PROBLEM STATEMENT: Transcribe exactly, and only, the lines from the one containing "Forums (1397, 60)" through the end of the entries below, leaving the pictures out.

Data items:
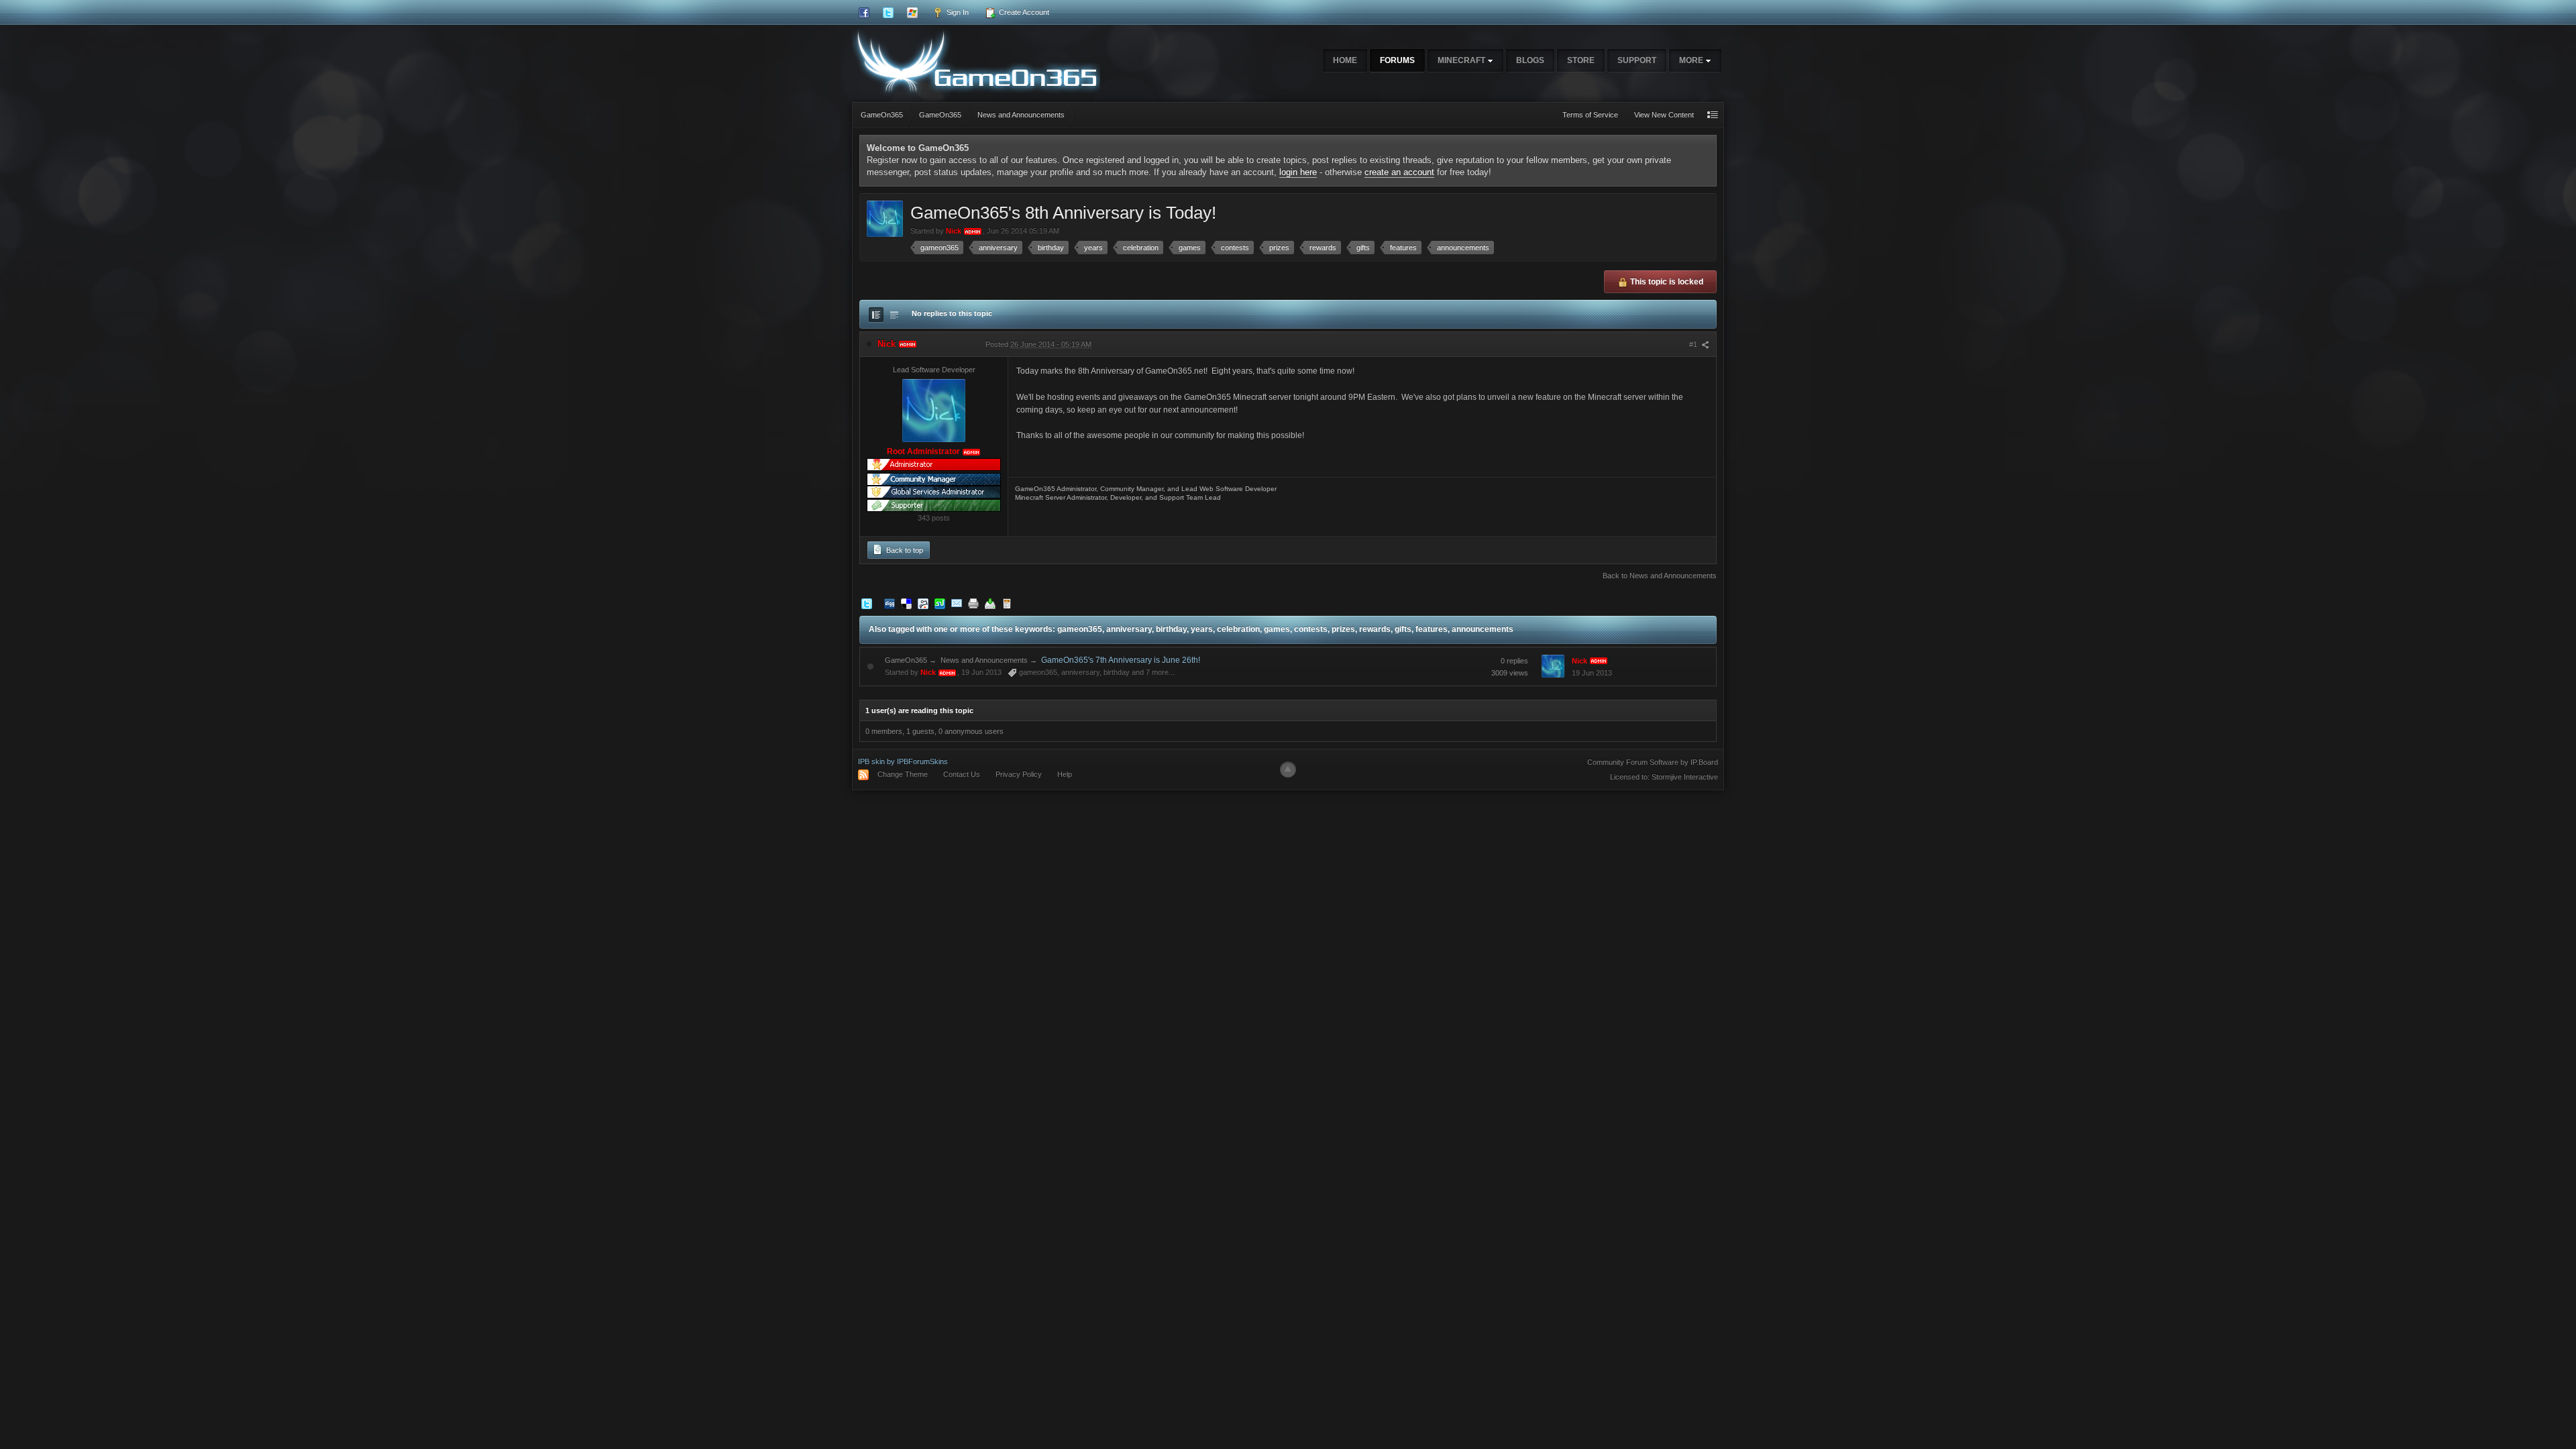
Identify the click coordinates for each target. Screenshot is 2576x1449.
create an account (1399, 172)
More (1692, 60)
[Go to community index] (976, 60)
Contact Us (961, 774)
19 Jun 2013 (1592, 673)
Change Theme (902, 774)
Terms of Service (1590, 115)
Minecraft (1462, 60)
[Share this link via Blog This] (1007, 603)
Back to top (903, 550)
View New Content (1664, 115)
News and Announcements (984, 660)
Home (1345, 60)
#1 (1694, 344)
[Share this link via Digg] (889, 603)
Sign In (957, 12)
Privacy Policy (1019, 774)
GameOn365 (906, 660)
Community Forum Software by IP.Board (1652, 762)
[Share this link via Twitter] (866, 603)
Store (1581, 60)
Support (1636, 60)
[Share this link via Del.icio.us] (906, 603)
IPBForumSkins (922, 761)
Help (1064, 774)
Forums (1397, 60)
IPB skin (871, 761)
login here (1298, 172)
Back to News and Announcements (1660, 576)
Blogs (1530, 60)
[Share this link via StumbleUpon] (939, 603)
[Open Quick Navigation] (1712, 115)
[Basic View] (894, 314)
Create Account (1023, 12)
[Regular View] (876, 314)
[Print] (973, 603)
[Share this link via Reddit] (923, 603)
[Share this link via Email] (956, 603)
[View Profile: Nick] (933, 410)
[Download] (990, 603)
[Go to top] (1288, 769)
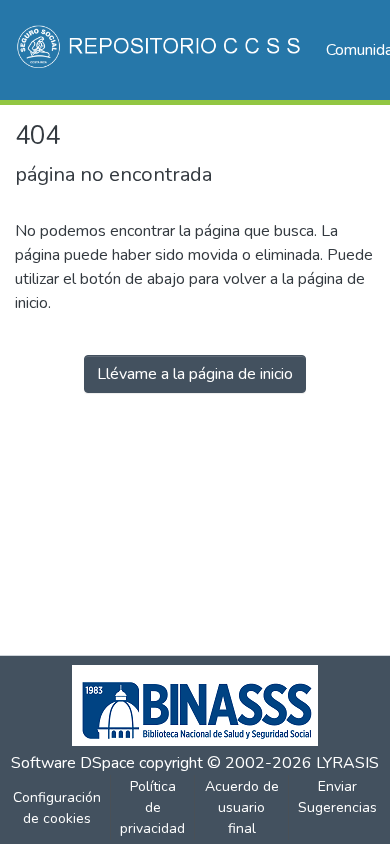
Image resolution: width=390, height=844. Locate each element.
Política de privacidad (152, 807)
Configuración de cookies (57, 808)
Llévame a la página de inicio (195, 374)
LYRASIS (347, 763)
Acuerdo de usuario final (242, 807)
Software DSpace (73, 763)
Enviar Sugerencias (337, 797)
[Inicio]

TASK RESPONSE:
Forums (1397, 60)
IPB skin (871, 761)
login here (1298, 172)
Back to News and Announcements (1660, 576)
Blogs (1530, 60)
[Share this link via StumbleUpon] (939, 603)
[Open Quick Navigation] (1712, 115)
[Basic View] (894, 314)
Create Account (1023, 12)
[Regular View] (876, 314)
[Print] (973, 603)
[Share this link via Reddit] (923, 603)
[Share this link via Email] (956, 603)
[View Profile: Nick] (933, 410)
[Download] (990, 603)
[Go to top] (1288, 769)
Image resolution: width=390, height=844. Locate each element.
Política de privacidad (152, 807)
Configuración de cookies (57, 808)
Llévame a la página de inicio (195, 374)
LYRASIS (347, 763)
Acuerdo de usuario final (242, 807)
Software DSpace (73, 763)
Enviar Sugerencias (337, 797)
[Inicio]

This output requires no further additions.